El metreo, que por muchos años fue considerado leyenda urbana de la Ciudad de México, no sólo ha sido confirmado por las autoridades, ahora ya se tomaron medidas para evitarlo. Metrear fue el término que por mucho tiempo se usó entre diferentes grupos de jóvenes para designar el acto de montarse en el último vagón de las líneas 1 y 3 del metro (rosa y verde claro) para incurrir en prácticas sexuales.

Así es, mi provinciana moral está en shock. De acuerdo a empleados del metro, varias personas se daban cita al anochecer para, una vez a bordo del último vagón del metro, tener relaciones sexuales con extraños, organizar orgías y otras cosas por el estilo, en perjuicio de usuarios despistados que no supieran acerca de esta situación.

La medida en la que se pensó de inmediato fue, naturalmente, prohibir el acceso a esos vagones después de las 2200 horas. A diferencia de lo divulgado por varias personas, esta conducta no solo se daba en parejas del mismo sexo, así lo reveló Carlos Martínez, jefe de la estación Garibaldi:

Se hace porque ya en las últimas horas de servicio se están dando situaciones entre parejas, de hombre-hombre, hombre-mujer o mujer-mujer. Muchos usuarios se quejan y nosotros tenemos que hacer algo.

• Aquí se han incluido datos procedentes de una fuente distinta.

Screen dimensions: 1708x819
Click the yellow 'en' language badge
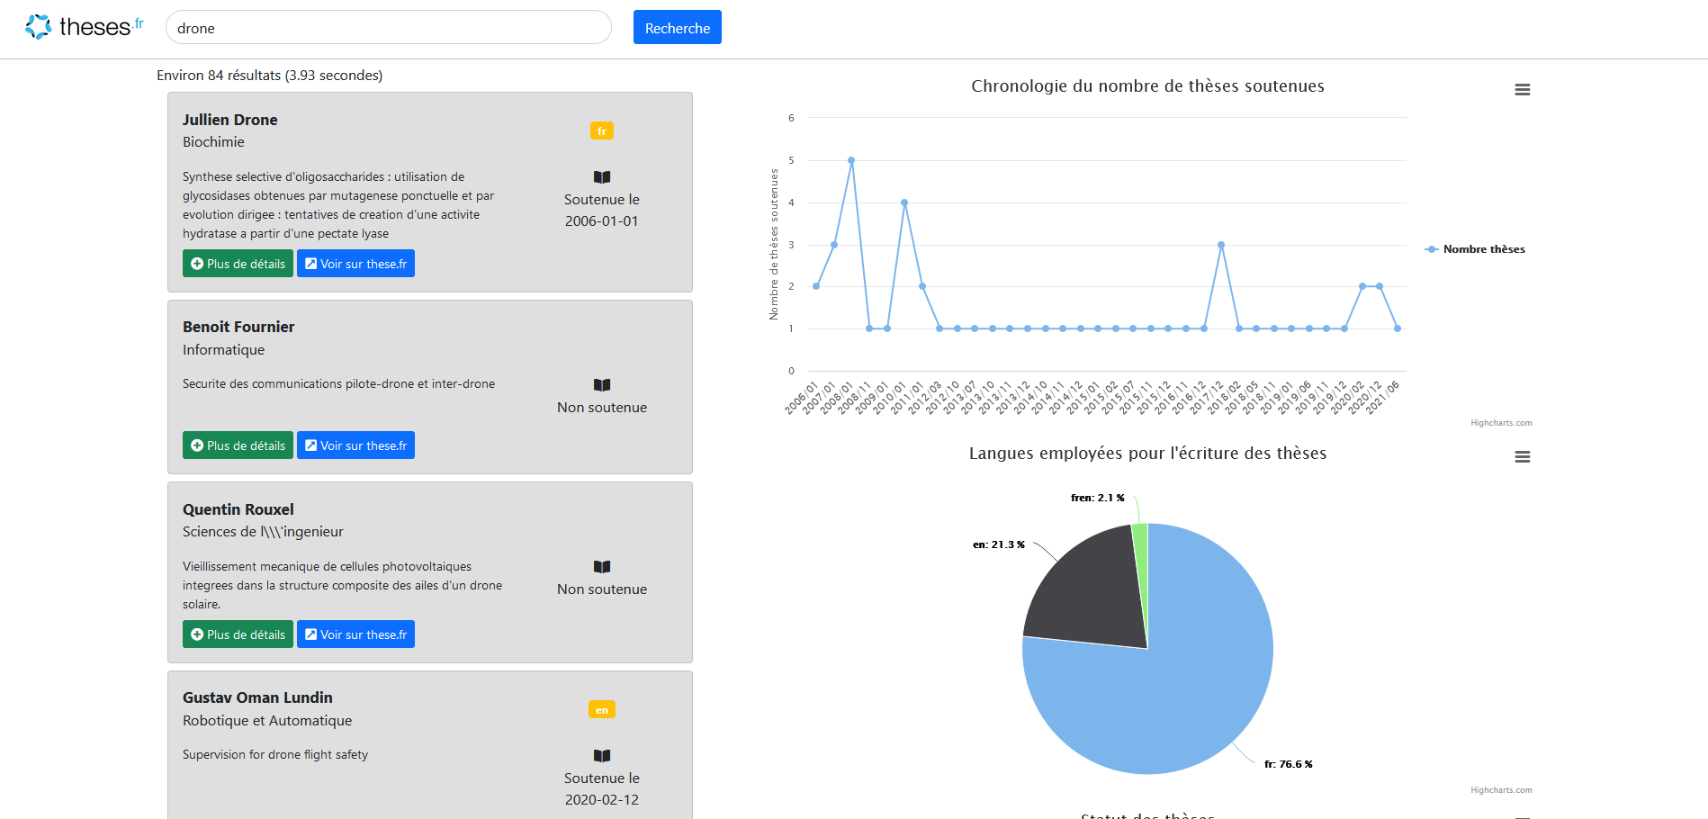(602, 710)
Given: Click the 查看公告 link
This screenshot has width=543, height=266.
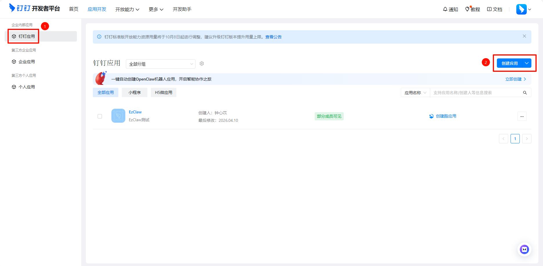Looking at the screenshot, I should [x=273, y=37].
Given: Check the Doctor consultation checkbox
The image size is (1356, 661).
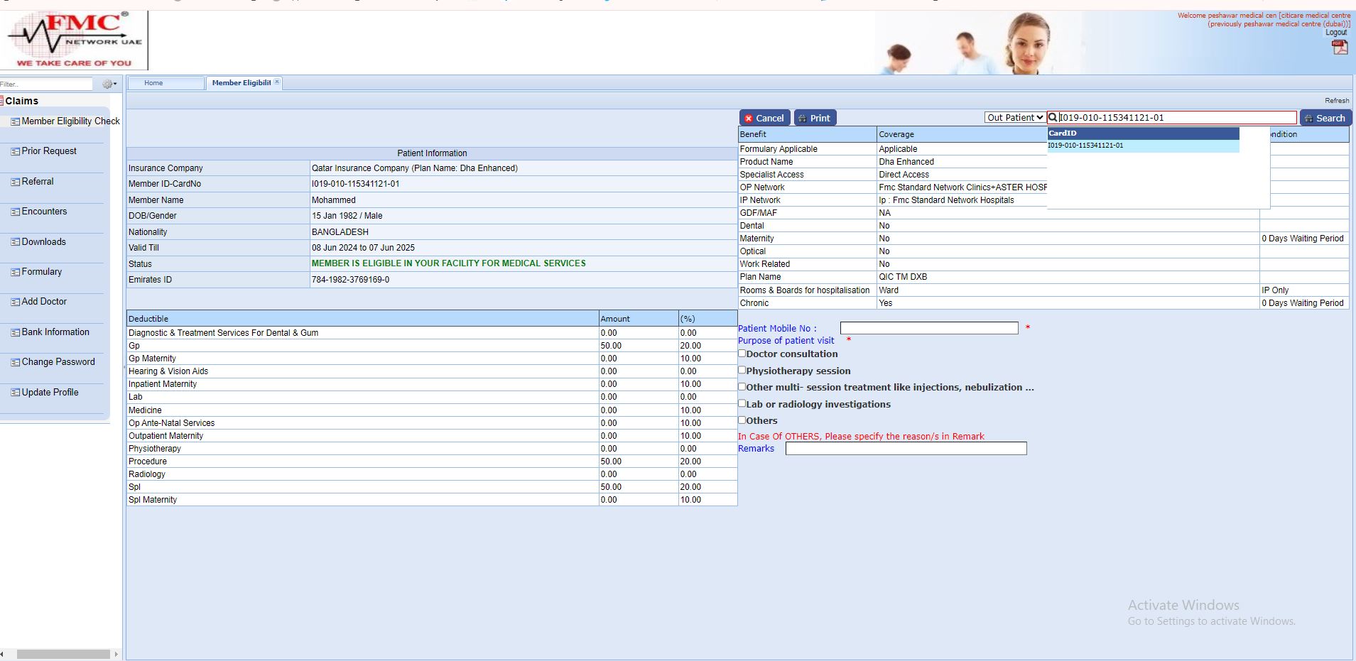Looking at the screenshot, I should tap(742, 354).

Las líneas en dónde se aplicará esta medida son 1, 2, 3, 9 y B y, aunque aún no se sabe cuántos usuarios se verán afectados por esta medida, no puedo dejar de pensar que debe haber una forma mejor de evitar este tipo de situaciones. Una vez más, se está optando por prohibir en lugar de prevenir… y corregir.

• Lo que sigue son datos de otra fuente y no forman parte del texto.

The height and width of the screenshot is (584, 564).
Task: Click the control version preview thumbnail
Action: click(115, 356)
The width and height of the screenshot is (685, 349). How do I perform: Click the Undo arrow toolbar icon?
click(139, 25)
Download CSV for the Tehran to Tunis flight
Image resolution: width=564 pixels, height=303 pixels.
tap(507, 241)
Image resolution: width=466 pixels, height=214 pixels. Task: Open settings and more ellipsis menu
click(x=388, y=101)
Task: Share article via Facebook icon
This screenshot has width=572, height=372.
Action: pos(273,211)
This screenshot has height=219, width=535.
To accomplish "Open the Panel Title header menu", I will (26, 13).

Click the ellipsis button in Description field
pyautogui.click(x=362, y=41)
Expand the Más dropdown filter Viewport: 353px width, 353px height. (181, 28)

No soy experta en materia, pero debe haber en el Distrito Federal un Bando de Policía y Buen Gobierno que dicte la sanción administrativa que corresponde a este tipo de conductas. Si tener relaciones sexuales en público es algo que atenta contra algún reglamento, cualquier policía está obligado a amonestar e incluso detener a esas personas. En el caso del metro dicha presencia policial en los vagones podría incluso ser una buena medida contra el crimen.